PetroDispatch, March 3: Oil Soars As Lawmakers Demand OPEC Action. But they refuse to help increase U.S. production. U.S. oil prices skyrocketed to a fresh nine-year high as members of Congress demanded the Clinton administration cut off U.S. assistance and arms sales to OPEC members to prod the cartel into rolling back production cutbacks and pump more oil.
But at the same time the lawmakers and candidates failed to release restricted areas to offshore drilling.
(Candidates on Offshore Drilling: dailynews.yahoo.com )

What's really going on? I don't believe the government leaders are interested in solving the problem; they are only interested in being elected. Therefore, they see no conflict in talking out of both sides of their mouths. And to make matters even worse, the public believes them.

If there were a true interest in reducing the power of OPEC, the ban on drilling offshore California and Florida would have been lifted long ago. We also should have been concerned when OPEC suffered from low crude prices. Part of today's high price is a result of yesterday's low price, which destroyed the domestic O&G production industry and handed power over to OPEC.

Washington seems only able to generate hot air instead of solutions. Energy Secretary Bill Richardson, newly returned from a week-long energy diplomacy trip, said he was confident OPEC would soon agree to a ``substantial' increase in oil production when the group meets on March 27. But the oil market ignored him as U.S. crude oil futures shot up by a breathtaking $1.34 to close at $31.77 a barrel.

The price increase was fueled mostly by new U.S. government data showing another tumble in inventories, and traders' skepticism that OPEC is willing to increase production enough to make a difference. Also there is growing concern that Venezuelan oil workers will strike on Friday.

Richardson faced intense criticism from U.S. lawmakers, who want the administration to punish OPEC and other major oil exporting nations by halting U.S. assistance and arms sales. Again, real smart; another U.S. exporting industry might get hurt in Washington's quest to provide hot air for the voting public. OPEC will just buy from Europe and Russia.

Another option is for the United States and other consuming nations to file an international antitrust lawsuit against OPEC for its price-fixing activities, said Rep. Jim Leach, an Iowa Republican who sits on the panel and is chairman of the influential House Banking Committee. Again, more hot air. Considering the overwhelming percentage of lawyers, it is surprising no one points out that U.S. antitrust laws don't apply to foreign governments.
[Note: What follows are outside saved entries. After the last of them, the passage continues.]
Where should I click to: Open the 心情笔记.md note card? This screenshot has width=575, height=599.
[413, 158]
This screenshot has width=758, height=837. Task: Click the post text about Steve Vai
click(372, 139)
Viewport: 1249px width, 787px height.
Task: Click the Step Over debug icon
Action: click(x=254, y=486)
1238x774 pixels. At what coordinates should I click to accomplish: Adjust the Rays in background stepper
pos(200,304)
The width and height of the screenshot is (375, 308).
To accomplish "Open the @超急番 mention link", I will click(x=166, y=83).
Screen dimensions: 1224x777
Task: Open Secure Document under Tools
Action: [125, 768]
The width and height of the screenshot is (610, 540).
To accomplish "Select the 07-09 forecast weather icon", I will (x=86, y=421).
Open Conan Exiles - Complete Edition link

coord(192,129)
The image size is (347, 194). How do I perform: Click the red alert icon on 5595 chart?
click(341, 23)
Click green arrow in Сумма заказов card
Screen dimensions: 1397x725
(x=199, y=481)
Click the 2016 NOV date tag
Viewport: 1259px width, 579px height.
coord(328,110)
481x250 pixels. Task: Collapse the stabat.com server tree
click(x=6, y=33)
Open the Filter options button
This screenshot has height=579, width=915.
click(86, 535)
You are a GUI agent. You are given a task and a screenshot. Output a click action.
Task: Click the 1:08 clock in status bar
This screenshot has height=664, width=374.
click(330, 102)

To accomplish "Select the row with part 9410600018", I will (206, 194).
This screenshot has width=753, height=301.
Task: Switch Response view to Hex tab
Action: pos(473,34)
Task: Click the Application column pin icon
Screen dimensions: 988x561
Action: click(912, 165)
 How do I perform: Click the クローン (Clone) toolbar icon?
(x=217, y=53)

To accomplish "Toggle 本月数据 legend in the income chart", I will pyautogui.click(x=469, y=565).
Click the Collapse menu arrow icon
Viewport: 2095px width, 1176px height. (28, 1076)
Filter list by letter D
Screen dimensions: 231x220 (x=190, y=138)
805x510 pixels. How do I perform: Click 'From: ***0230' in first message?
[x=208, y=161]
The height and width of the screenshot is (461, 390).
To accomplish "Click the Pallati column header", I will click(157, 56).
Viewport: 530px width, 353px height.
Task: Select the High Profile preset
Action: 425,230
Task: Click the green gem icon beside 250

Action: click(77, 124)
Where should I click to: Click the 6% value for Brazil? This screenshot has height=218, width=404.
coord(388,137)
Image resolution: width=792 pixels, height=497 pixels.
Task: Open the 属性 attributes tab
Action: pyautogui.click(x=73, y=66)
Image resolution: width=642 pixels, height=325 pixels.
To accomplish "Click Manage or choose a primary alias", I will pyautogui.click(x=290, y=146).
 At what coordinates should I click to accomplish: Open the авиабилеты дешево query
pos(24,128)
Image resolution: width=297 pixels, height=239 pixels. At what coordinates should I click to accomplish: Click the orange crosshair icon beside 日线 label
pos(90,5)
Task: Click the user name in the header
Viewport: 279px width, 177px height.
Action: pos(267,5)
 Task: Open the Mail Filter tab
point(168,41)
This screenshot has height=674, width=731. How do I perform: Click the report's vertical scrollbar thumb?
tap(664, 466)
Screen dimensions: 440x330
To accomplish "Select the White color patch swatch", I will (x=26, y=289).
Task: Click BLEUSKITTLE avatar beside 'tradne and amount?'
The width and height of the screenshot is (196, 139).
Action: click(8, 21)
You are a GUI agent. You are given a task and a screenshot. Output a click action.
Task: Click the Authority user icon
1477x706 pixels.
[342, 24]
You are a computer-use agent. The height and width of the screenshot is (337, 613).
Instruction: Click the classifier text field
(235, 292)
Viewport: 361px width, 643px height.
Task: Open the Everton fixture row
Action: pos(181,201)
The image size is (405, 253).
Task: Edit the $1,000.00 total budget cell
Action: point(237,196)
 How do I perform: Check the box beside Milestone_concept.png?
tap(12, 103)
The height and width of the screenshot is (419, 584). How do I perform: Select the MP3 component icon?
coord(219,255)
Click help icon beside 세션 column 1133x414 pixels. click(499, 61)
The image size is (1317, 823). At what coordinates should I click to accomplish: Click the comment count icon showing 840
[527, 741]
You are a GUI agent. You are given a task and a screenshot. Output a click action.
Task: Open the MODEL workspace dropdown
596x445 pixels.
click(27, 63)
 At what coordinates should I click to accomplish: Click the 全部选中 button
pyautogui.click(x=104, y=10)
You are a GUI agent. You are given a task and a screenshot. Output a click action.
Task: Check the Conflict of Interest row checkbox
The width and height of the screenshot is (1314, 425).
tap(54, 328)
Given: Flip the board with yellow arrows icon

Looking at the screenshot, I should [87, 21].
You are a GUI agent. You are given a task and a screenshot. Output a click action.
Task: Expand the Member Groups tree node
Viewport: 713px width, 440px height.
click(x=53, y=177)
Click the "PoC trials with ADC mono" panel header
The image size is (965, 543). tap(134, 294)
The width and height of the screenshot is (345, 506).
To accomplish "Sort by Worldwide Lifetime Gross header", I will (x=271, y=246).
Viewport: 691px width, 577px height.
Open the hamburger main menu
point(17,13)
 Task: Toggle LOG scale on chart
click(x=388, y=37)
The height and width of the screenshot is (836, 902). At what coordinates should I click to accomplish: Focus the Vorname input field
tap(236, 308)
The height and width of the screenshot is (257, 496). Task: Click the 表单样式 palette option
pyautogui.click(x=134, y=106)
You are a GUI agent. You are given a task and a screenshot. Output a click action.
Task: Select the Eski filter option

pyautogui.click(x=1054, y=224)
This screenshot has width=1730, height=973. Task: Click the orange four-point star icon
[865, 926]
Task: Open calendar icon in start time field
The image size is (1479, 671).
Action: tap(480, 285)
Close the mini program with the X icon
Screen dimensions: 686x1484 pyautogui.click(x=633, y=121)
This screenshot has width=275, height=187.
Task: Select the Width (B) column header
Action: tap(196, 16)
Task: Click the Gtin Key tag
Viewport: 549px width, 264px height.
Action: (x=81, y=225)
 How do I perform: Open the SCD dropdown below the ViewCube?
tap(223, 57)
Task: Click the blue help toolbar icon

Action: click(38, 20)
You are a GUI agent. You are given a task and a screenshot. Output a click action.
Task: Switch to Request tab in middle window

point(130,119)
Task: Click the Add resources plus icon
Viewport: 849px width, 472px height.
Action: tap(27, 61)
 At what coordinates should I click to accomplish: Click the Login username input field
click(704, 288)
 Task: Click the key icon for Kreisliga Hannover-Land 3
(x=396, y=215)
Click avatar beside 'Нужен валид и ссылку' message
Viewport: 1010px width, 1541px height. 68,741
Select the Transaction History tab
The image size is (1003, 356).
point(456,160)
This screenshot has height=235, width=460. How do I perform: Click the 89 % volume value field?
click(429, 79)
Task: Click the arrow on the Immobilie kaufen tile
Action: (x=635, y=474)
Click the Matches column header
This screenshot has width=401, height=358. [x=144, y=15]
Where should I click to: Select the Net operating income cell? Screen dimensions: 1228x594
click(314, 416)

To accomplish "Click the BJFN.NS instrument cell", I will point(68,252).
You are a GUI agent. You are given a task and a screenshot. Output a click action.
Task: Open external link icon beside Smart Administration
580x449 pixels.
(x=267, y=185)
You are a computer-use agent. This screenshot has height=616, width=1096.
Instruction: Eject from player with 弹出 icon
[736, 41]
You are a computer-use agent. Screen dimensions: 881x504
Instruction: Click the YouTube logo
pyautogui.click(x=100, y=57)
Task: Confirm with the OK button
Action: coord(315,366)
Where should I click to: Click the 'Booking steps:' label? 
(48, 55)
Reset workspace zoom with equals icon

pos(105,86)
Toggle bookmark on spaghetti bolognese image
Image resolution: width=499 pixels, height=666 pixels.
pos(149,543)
And finally for the dumbest idea, both Republican and Democratic members of the panel also urged the administration to use some of the 570 million barrels of crude oil stashed in the Strategic Petroleum Reserve (SPR) to ease prices. The original purpose of the reserve was to protect the U.S. from supply embargo, not high prices. Of course, I don't think it will work if in the future we are really faced with the problem; it is more pabulum for the masses that wastes your taxes today.